YOUR OBJECTIVE: Once you find the line with "Media Centre (332, 13)" in the entries below, return exactly every line from it through the line with "Sign up (513, 60)".

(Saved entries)
+ + + +
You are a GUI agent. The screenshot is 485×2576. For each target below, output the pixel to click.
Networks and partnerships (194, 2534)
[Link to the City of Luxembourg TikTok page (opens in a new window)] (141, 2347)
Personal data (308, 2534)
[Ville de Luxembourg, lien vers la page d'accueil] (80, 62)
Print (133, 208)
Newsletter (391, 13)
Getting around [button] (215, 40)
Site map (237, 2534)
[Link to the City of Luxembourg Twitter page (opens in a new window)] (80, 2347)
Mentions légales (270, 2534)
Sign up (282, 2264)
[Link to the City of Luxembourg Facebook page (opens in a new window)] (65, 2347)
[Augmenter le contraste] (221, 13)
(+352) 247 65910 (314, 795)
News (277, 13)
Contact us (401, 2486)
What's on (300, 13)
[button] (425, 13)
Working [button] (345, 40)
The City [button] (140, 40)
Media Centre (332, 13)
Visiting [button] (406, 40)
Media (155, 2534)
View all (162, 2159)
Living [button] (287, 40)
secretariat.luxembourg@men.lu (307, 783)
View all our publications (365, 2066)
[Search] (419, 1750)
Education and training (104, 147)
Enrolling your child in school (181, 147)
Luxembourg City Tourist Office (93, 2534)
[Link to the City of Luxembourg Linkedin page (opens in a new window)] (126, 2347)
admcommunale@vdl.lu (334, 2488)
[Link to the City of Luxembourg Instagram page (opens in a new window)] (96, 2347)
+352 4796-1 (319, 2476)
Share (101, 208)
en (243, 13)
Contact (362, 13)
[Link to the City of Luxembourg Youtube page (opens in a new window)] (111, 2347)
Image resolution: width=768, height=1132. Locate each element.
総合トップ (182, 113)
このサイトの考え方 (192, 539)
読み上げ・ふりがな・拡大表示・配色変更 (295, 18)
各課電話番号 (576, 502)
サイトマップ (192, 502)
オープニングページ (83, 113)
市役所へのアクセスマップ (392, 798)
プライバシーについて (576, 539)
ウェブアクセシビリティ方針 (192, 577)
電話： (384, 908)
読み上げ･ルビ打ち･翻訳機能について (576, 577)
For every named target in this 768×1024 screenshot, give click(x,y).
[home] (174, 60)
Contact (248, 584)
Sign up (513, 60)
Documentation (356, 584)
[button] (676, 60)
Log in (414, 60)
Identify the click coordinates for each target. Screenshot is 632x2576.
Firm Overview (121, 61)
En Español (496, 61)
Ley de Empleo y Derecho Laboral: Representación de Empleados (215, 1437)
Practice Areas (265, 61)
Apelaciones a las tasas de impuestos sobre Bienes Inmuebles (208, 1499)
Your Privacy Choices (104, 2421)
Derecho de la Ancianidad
+ + + +
RESULT:
Media Centre (332, 13)
Visiting [button] (406, 40)
Media (155, 2534)
View all (162, 2159)
Living [button] (287, 40)
secretariat.luxembourg@men.lu (307, 783)
View all our publications (365, 2066)
[Search] (419, 1750)
Education and training (104, 147)
Enrolling your child in school (181, 147)
Luxembourg City Tourist Office (93, 2534)
[Link to the City of Luxembourg Linkedin page (opens in a new window)] (126, 2347)
admcommunale@vdl.lu (334, 2488)
[Link to the City of Luxembourg Instagram page (opens in a new window)] (96, 2347)
+352 4796-1 (319, 2476)
Share (101, 208)
en (243, 13)
Contact (362, 13)
[Link to the City of Luxembourg Youtube page (opens in a new window)] (111, 2347)
Image resolution: width=768, height=1132. Locate each element.
総合トップ (182, 113)
このサイトの考え方 (192, 539)
読み上げ・ふりがな・拡大表示・配色変更 (295, 18)
各課電話番号 (576, 502)
サイトマップ (192, 502)
オープニングページ (83, 113)
市役所へのアクセスマップ (392, 798)
プライバシーについて (576, 539)
ウェブアクセシビリティ方針 (192, 577)
電話： (384, 908)
読み上げ･ルビ打ち･翻訳機能について (576, 577)
For every named target in this 768×1024 screenshot, give click(x,y).
[home] (174, 60)
Contact (248, 584)
Sign up (513, 60)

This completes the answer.